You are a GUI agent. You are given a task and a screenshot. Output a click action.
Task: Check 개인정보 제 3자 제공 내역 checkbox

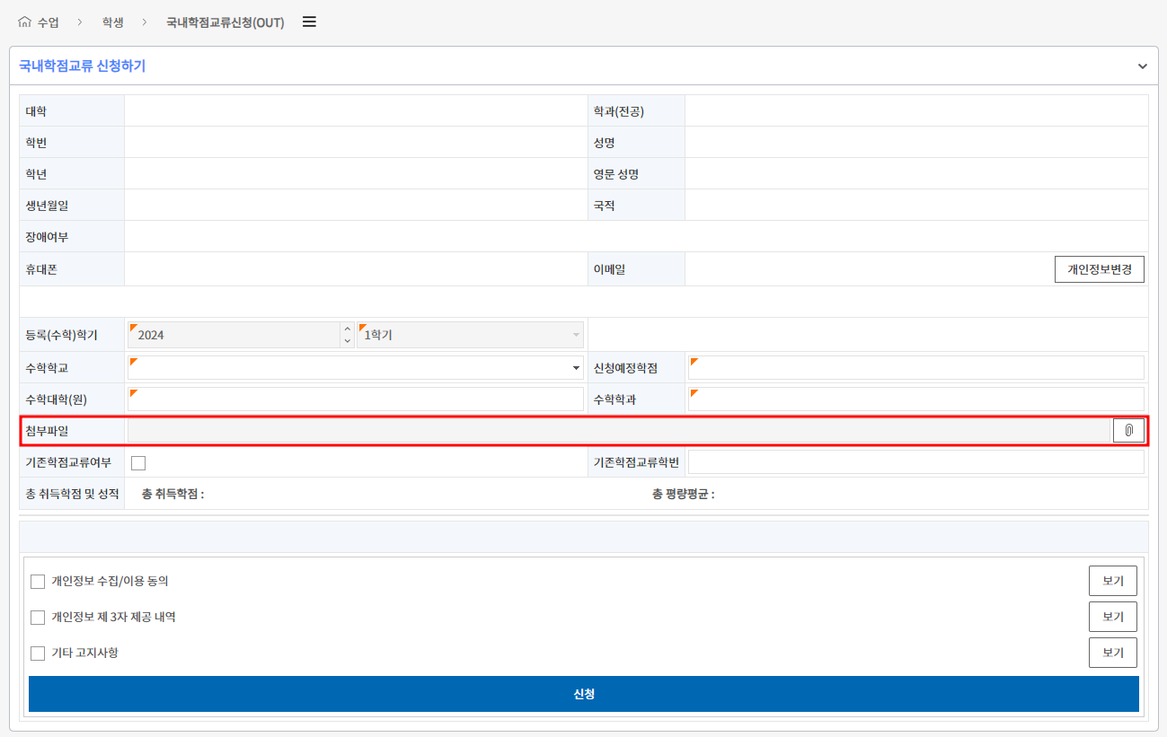coord(38,618)
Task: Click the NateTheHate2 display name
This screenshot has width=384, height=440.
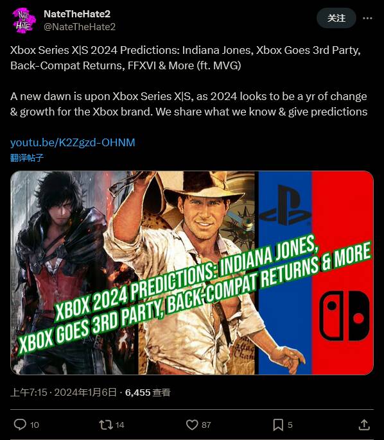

What you should do: Restate every record exactly, please; do not copy the pictures.

Answer below:
You are a GUI agent. You are given a task and a screenshot. Output a click action.
Task: Check 개인정보 제 3자 제공 내역 checkbox

coord(38,618)
Task: Click the NateTheHate2 display name
This screenshot has width=384, height=440.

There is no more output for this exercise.